Data supplied:

_____

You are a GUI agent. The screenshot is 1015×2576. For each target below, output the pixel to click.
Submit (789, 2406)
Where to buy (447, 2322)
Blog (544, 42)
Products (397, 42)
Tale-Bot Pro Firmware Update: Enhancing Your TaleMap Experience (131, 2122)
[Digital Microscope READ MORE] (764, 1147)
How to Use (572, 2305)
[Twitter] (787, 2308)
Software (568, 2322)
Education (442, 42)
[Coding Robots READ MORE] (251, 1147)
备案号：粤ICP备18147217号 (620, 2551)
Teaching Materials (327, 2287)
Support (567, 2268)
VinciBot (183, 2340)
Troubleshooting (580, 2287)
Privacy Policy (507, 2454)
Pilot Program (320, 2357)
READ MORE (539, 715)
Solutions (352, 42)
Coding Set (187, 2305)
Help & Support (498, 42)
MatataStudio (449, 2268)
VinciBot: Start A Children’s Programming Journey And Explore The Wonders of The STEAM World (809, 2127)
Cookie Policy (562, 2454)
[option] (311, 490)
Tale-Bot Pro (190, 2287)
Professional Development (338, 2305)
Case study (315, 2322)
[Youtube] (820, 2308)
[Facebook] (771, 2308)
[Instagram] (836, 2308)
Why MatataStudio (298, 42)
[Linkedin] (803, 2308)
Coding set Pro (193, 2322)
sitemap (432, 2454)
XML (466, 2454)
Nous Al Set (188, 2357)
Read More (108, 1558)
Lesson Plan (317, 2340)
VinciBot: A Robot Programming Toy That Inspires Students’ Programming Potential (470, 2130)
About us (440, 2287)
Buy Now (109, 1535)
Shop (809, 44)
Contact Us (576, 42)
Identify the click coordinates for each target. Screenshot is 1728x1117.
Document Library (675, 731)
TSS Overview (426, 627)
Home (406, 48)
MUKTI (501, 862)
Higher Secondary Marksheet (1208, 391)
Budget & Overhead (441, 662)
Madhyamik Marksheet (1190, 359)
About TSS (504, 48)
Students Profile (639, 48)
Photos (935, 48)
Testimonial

_____

How to complete this task:
The expected output is every record, repeated exactly.

Output of the task:
You are a GUI agent. The screenshot is 1015×2576. For each target below, output the pixel to click.
Submit (789, 2406)
Where to buy (447, 2322)
Blog (544, 42)
Products (397, 42)
Tale-Bot Pro Firmware Update: Enhancing Your TaleMap Experience (131, 2122)
[Digital Microscope READ MORE] (764, 1147)
How to Use (572, 2305)
[Twitter] (787, 2308)
Software (568, 2322)
Education (442, 42)
[Coding Robots READ MORE] (251, 1147)
备案号：粤ICP备18147217号 (620, 2551)
Teaching Materials (327, 2287)
Support (567, 2268)
VinciBot (183, 2340)
Troubleshooting (580, 2287)
Privacy Policy (507, 2454)
Pilot Program (320, 2357)
READ MORE (539, 715)
Solutions (352, 42)
Coding Set (187, 2305)
Help & Support (498, 42)
MatataStudio (449, 2268)
VinciBot: Start A Children’s Programming Journey And Explore The Wonders of The STEAM World (809, 2127)
Cookie Policy (562, 2454)
[option] (311, 490)
Tale-Bot Pro (190, 2287)
Professional Development (338, 2305)
Case study (315, 2322)
[Youtube] (820, 2308)
[Facebook] (771, 2308)
[Instagram] (836, 2308)
Why MatataStudio (298, 42)
[Linkedin] (803, 2308)
Coding set Pro (193, 2322)
sitemap (432, 2454)
XML (466, 2454)
Nous Al Set (188, 2357)
Read More (108, 1558)
Lesson Plan (317, 2340)
VinciBot: A Robot Programming Toy That Inspires Students’ Programming Potential (470, 2130)
About us (440, 2287)
Buy Now (109, 1535)
Shop (809, 44)
Contact Us (576, 42)
Identify the click coordinates for each target. Screenshot is 1728x1117.
Document Library (675, 731)
TSS Overview (426, 627)
Home (406, 48)
MUKTI (501, 862)
Higher Secondary Marksheet (1208, 391)
Budget & Overhead (441, 662)
Madhyamik Marksheet (1190, 359)
About TSS (504, 48)
Students Profile (639, 48)
Photos (935, 48)
Testimonial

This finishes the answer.